Programs are meant to be read by humans. Which is why Python and the bunch are so widely popular across foreign contexts.

Elixir is hard in that context because it introduces a lot of paradigms.

I have had Elixir teams but there is a big big big difference between someone who has done a Phoenix tutorial and someone who understands supervisor trees and genservers.

There are much better languages than Elixir for communicating intention in programs in a way that a junior dev can come in and understand. Especially if you are working with engineers in foreign countries with language barriers.

2 comments

> I have had Elixir teams but there is a big big big difference between someone who has done a Phoenix tutorial and someone who understands supervisor trees and genservers.

Most of the "scary" parts of the BEAM aren't surfaced when using Phoenix. I don't think you are being terribly honest here. Working with Elixir/Phoenix is no more difficult from a academic aspect than working in Python/Django or gasp JS/Typscript/(Front-end framework du jour.)

> There are much better languages than Elixir for communicating intention in programs in a way that a junior dev can come in and understand. Especially if you are working with engineers in foreign countries with language barriers.

If you say something like Go or Python. I'm going to scream, lol. It's just isn't true. Phoenix was voted the most loved web framework in stack overflow's 2022 survey, Elixir was voted second most love language after Rust. A large percentage of the survey takers only had 1-3 years of experience.

Good point.
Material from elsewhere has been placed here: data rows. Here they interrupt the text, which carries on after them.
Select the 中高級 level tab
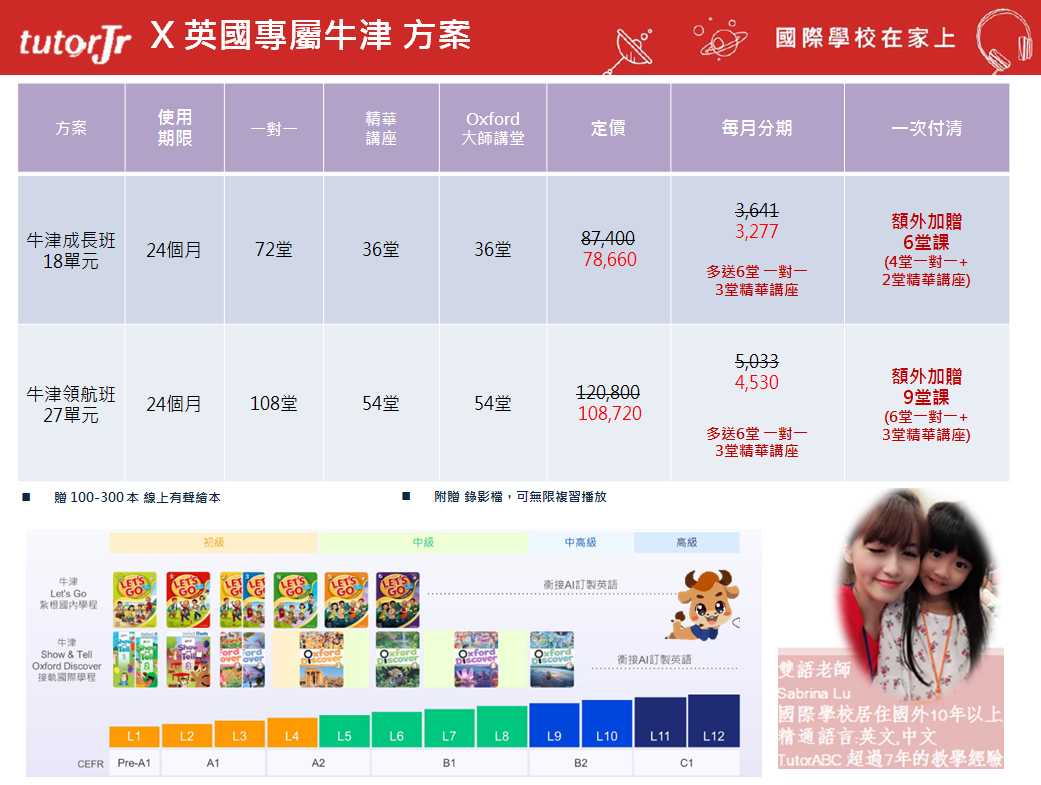Screen dimensions: 1041x785 tap(580, 542)
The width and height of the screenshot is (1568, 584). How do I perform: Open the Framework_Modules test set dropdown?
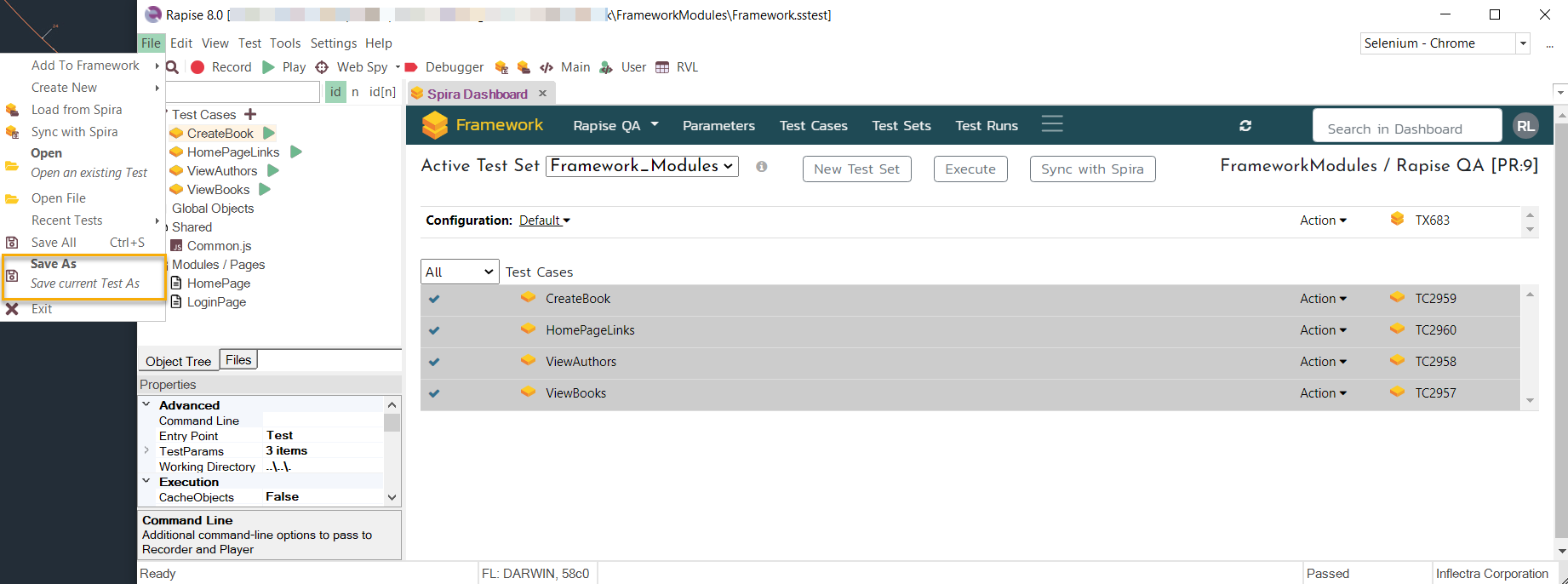pyautogui.click(x=642, y=166)
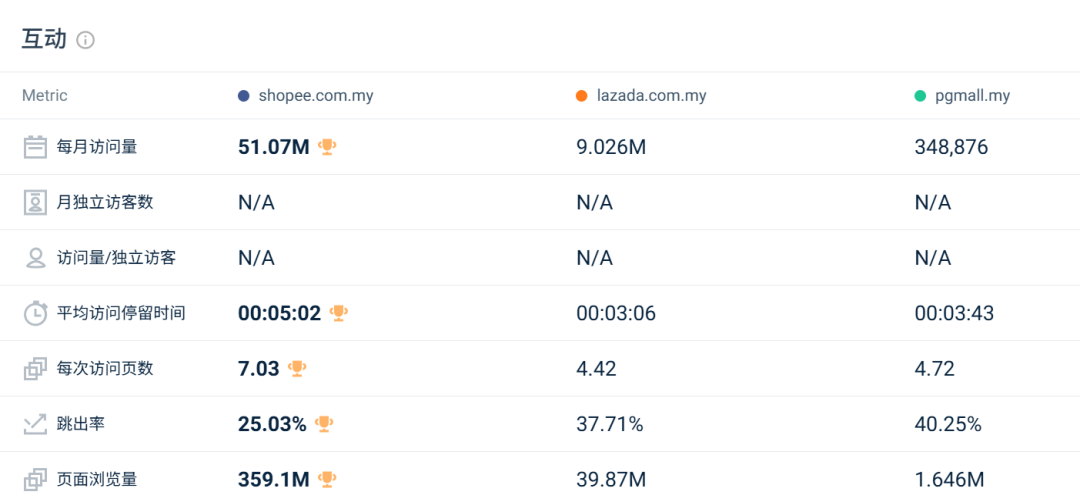Click the stopwatch icon for 平均访问停留时间

pyautogui.click(x=35, y=313)
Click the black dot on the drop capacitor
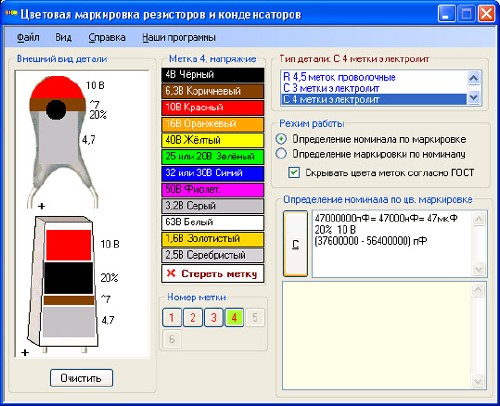 click(56, 110)
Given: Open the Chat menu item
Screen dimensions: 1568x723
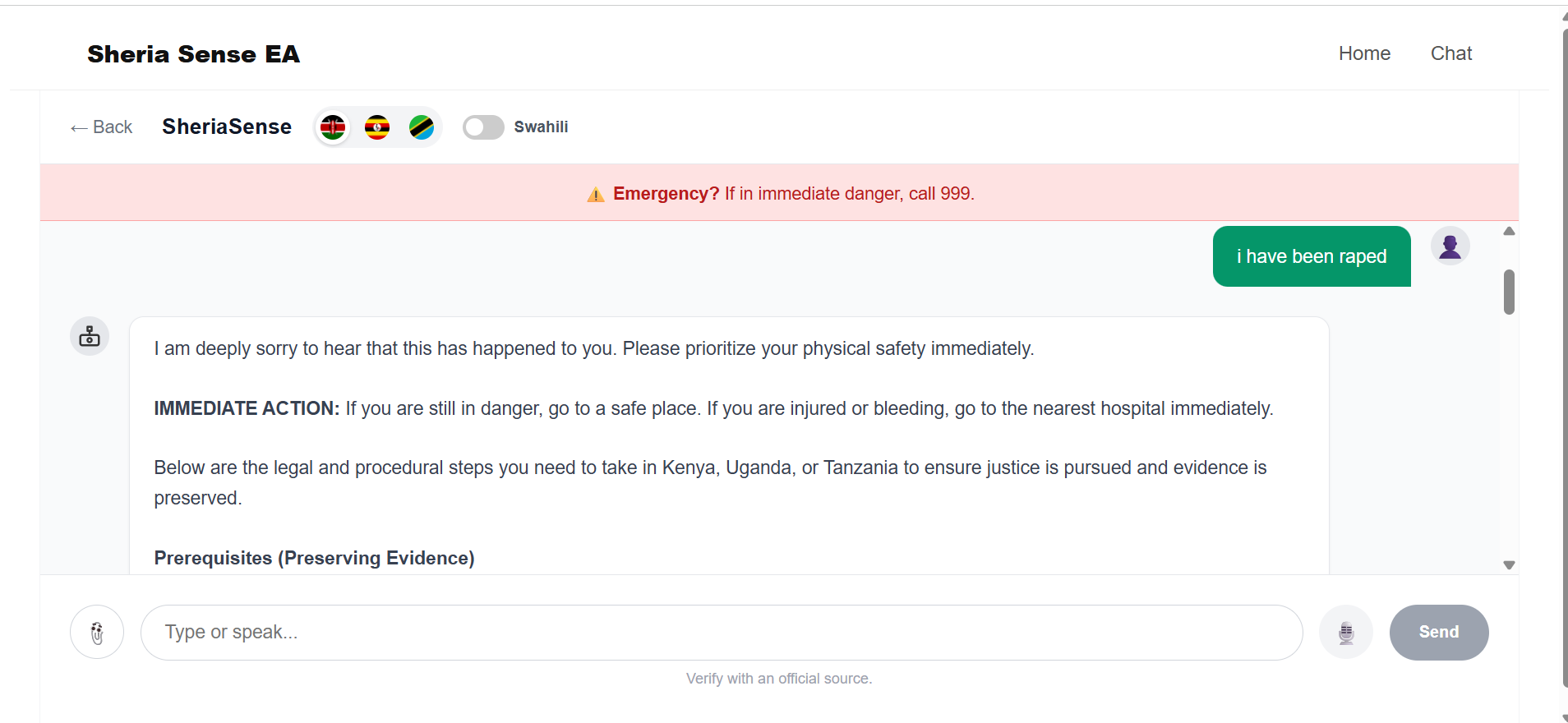Looking at the screenshot, I should pyautogui.click(x=1451, y=53).
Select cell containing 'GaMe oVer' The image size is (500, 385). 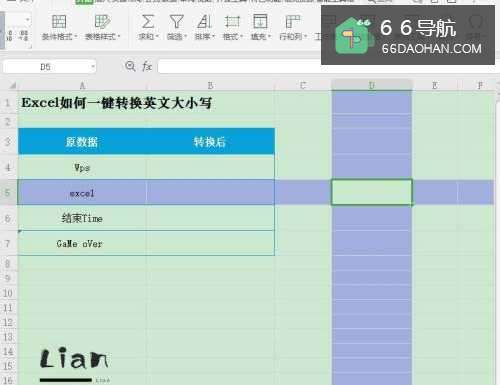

I can relate.

I worked in Ruby on Rails and our particular culture of Rails was not the purity that DHH encourages, but a kind of hipster collection of things like Cucumber, where the intent diverges from reality. That is, we understood the design intent of the DSL barrier-lowering interdisciplinary facade to non-technical people writing tests.

However, that is not what happened in reality. What happened in reality is that only techs wrote Cucumber tests and they struggled mightily with abstractions that had good intent, but bad ROI, given their misapplication.

The constant cacophony of unforeseeable DSL interactions was that team's annoyingly persistent foot-gun postmortem.